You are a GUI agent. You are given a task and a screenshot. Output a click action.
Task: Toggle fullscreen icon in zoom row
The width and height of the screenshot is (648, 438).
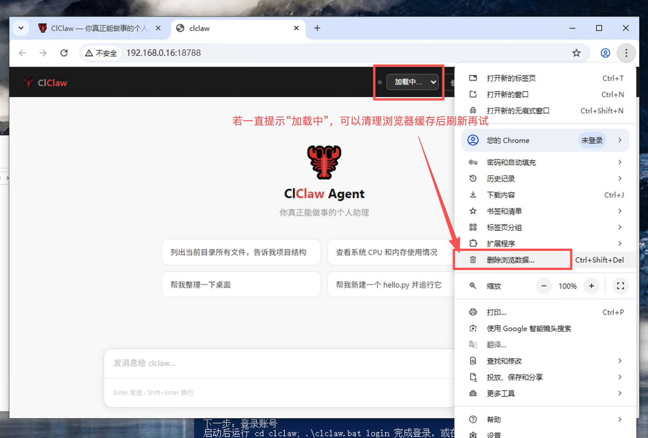[620, 286]
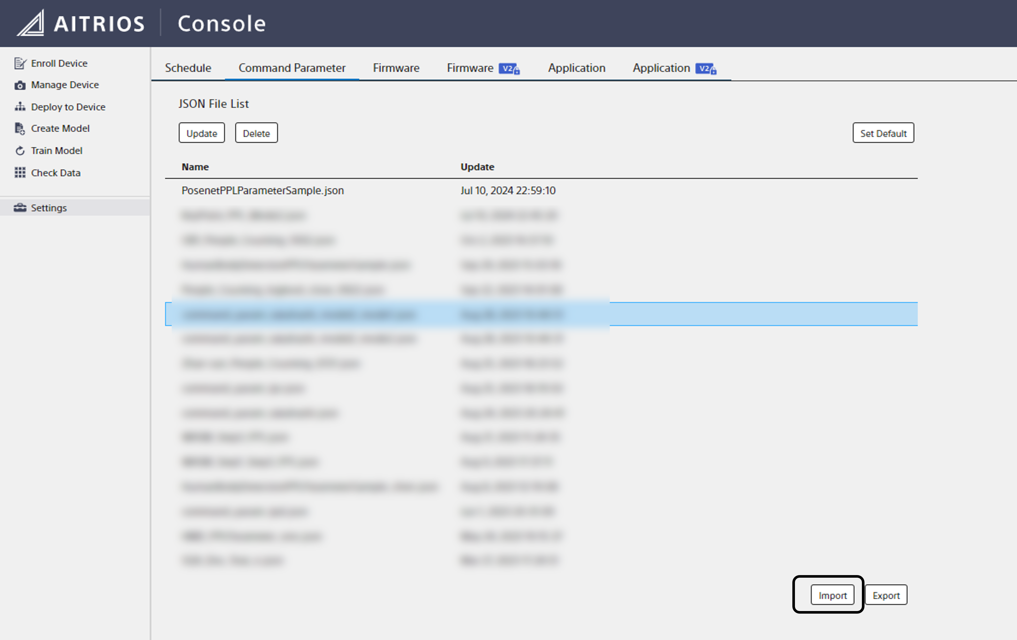Open the Application tab

tap(576, 68)
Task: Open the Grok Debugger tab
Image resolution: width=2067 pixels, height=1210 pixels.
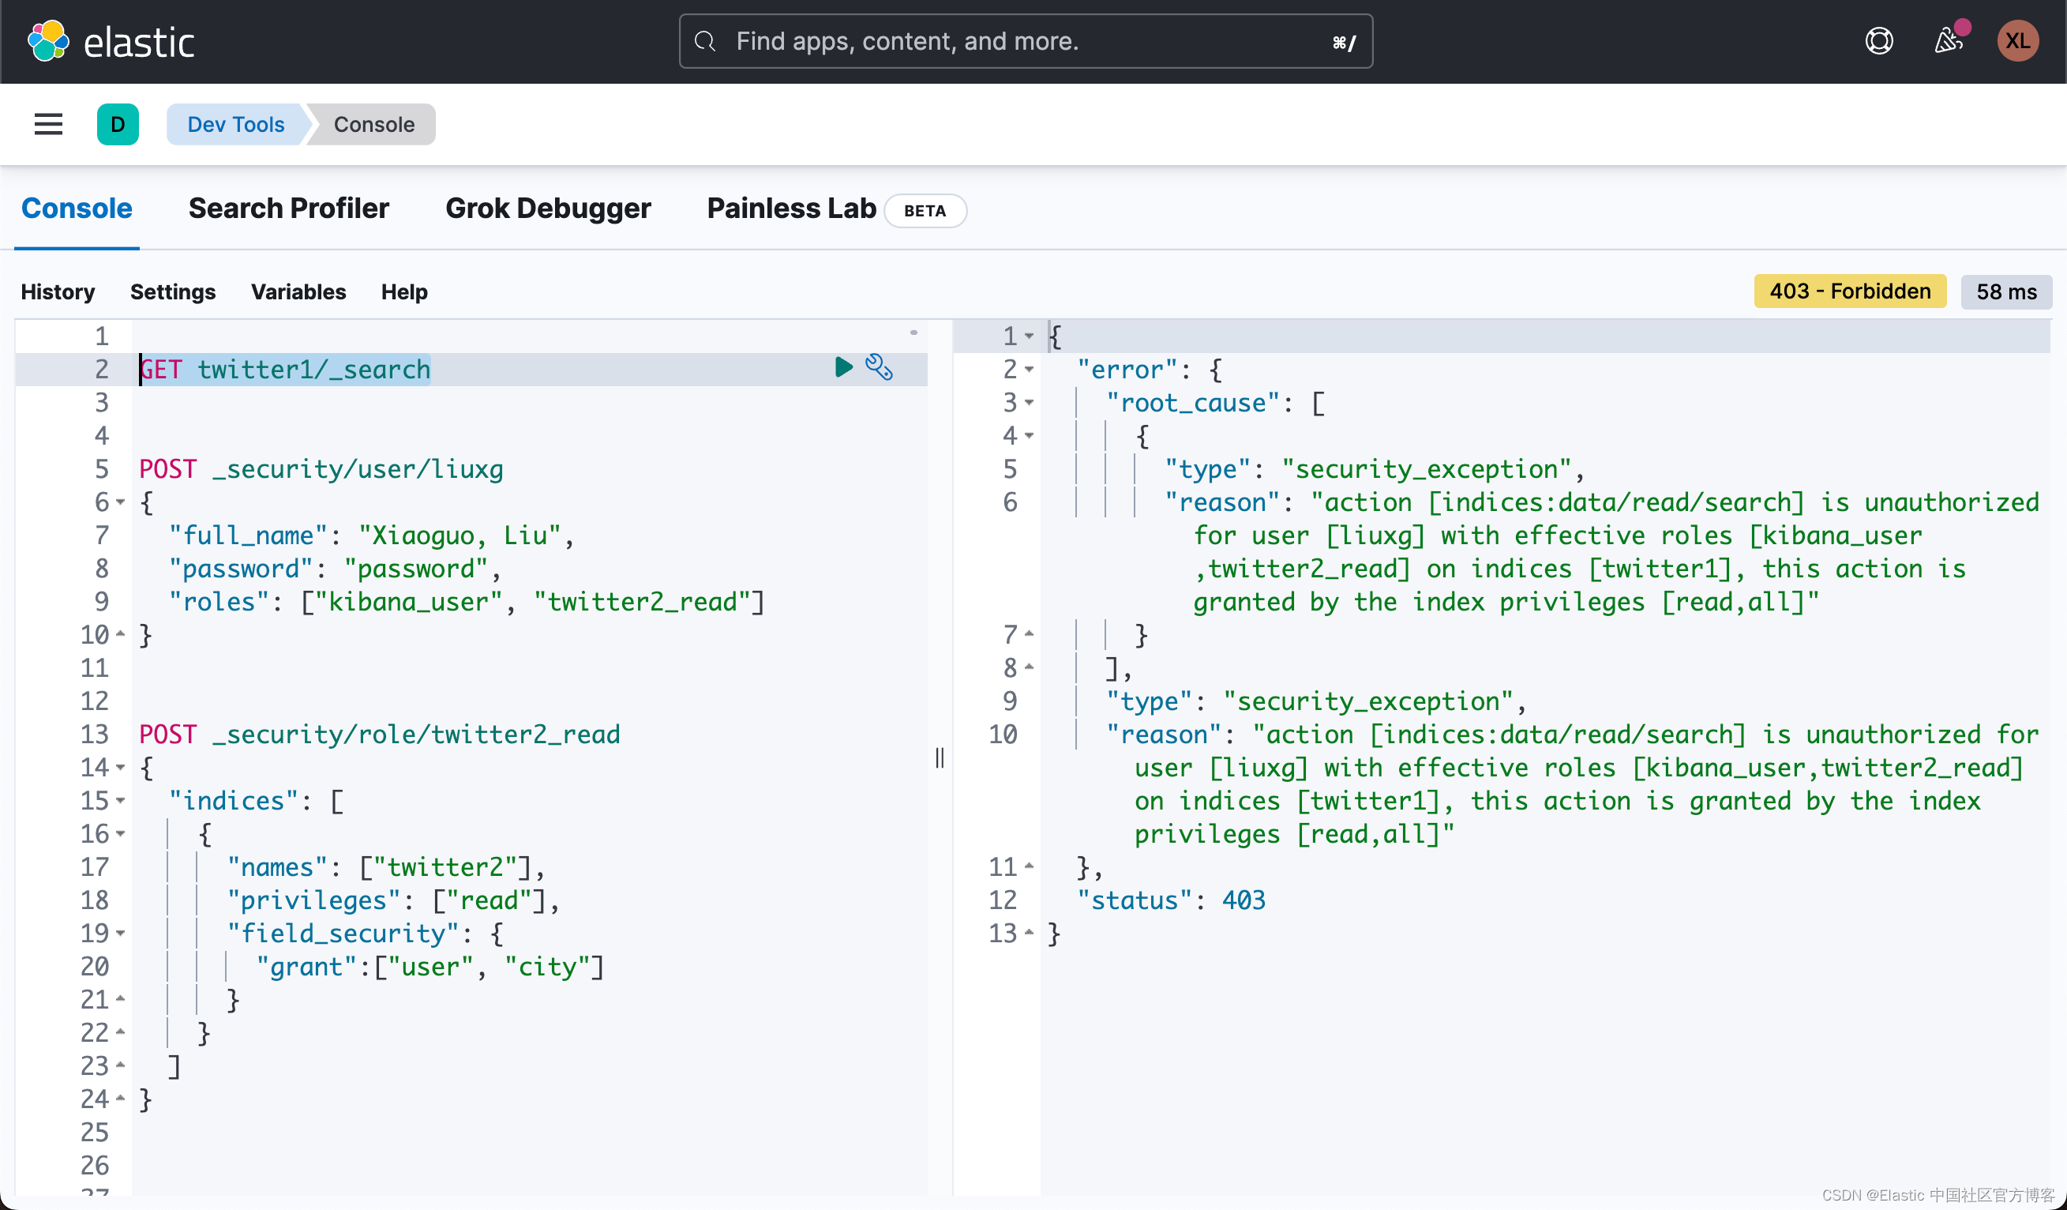Action: click(x=548, y=208)
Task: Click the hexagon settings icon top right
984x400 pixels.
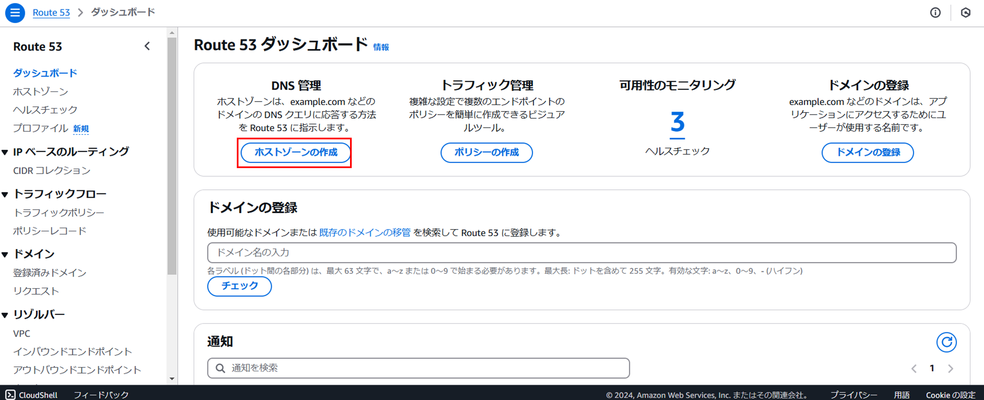Action: (965, 13)
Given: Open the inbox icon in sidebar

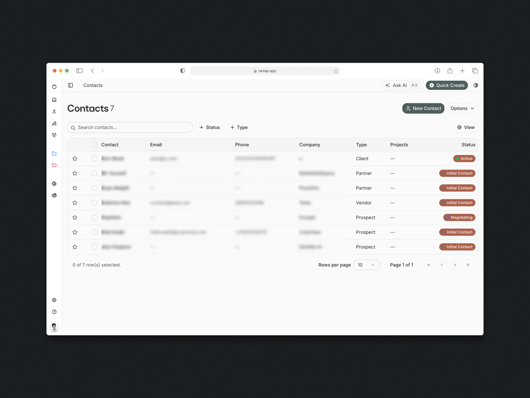Looking at the screenshot, I should pos(54,100).
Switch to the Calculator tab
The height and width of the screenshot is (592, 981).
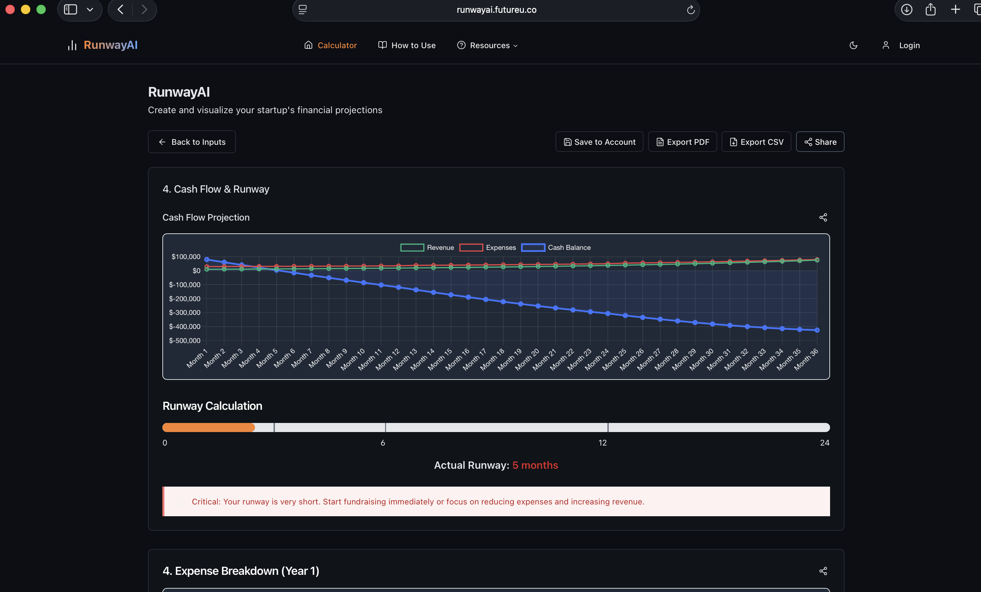click(x=331, y=45)
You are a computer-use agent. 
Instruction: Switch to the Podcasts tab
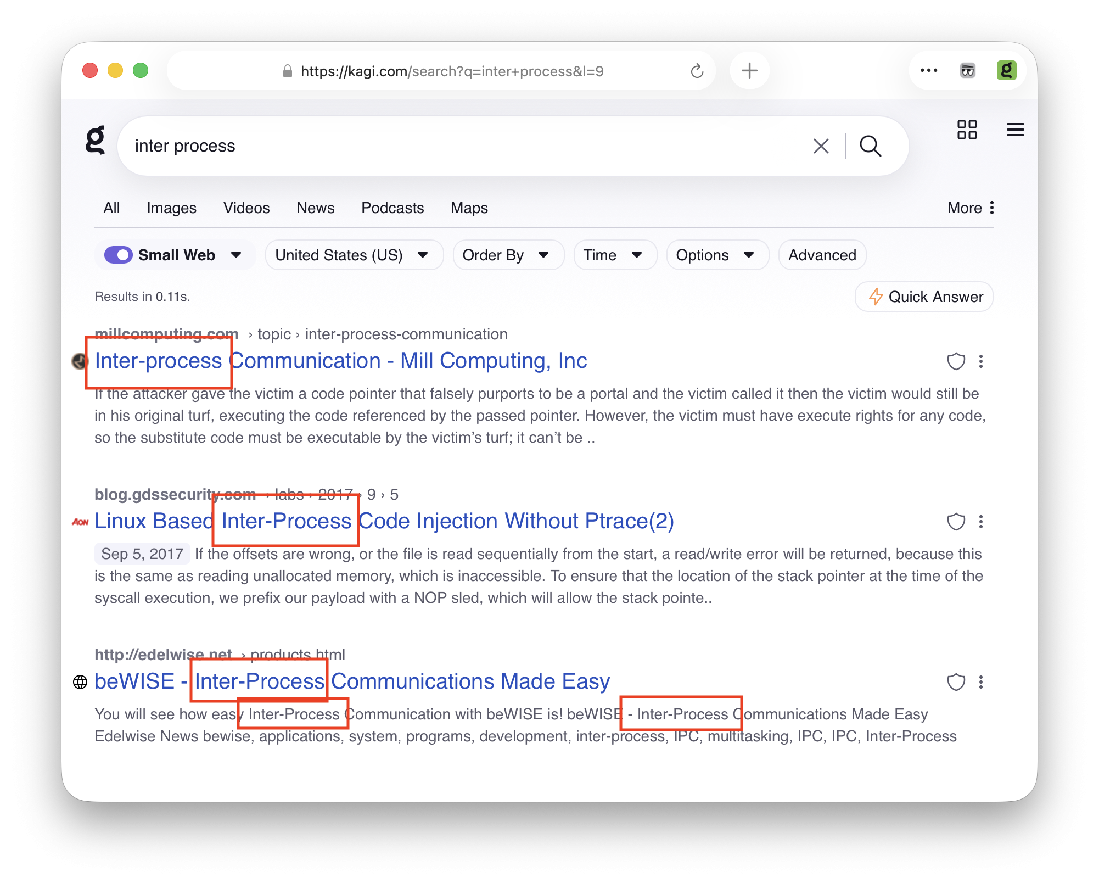pos(392,208)
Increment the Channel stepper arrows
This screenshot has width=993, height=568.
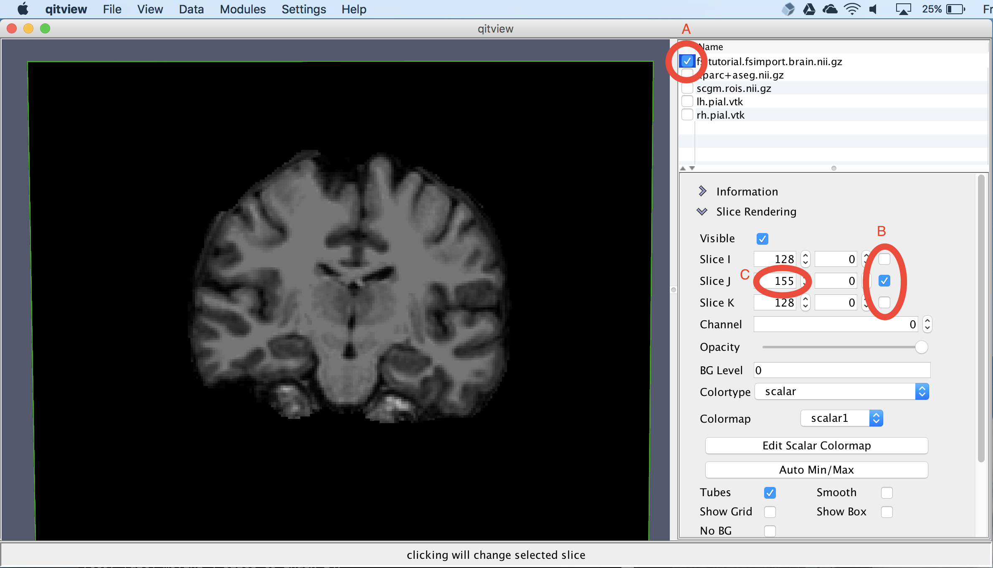(927, 321)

....

Assignment. What the reply must contain is an exact transcription of the data above and none of its pictures.

Task result.
You are a GUI agent. You are given a task and a screenshot. Output a click action.
Task: Toggle fullscreen icon in zoom row
The width and height of the screenshot is (648, 438).
[620, 286]
Open the Application tab

tap(576, 68)
Task: Open the Grok Debugger tab
Image resolution: width=2067 pixels, height=1210 pixels.
Action: click(x=548, y=208)
Task: Click the hexagon settings icon top right
984x400 pixels.
Action: (965, 13)
Given: Open the inbox icon in sidebar

Looking at the screenshot, I should pos(54,100).
Switch to the Calculator tab
The height and width of the screenshot is (592, 981).
click(x=331, y=45)
You are a computer-use agent. 
Instruction: Switch to the Podcasts tab
pos(392,208)
Increment the Channel stepper arrows
This screenshot has width=993, height=568.
(927, 321)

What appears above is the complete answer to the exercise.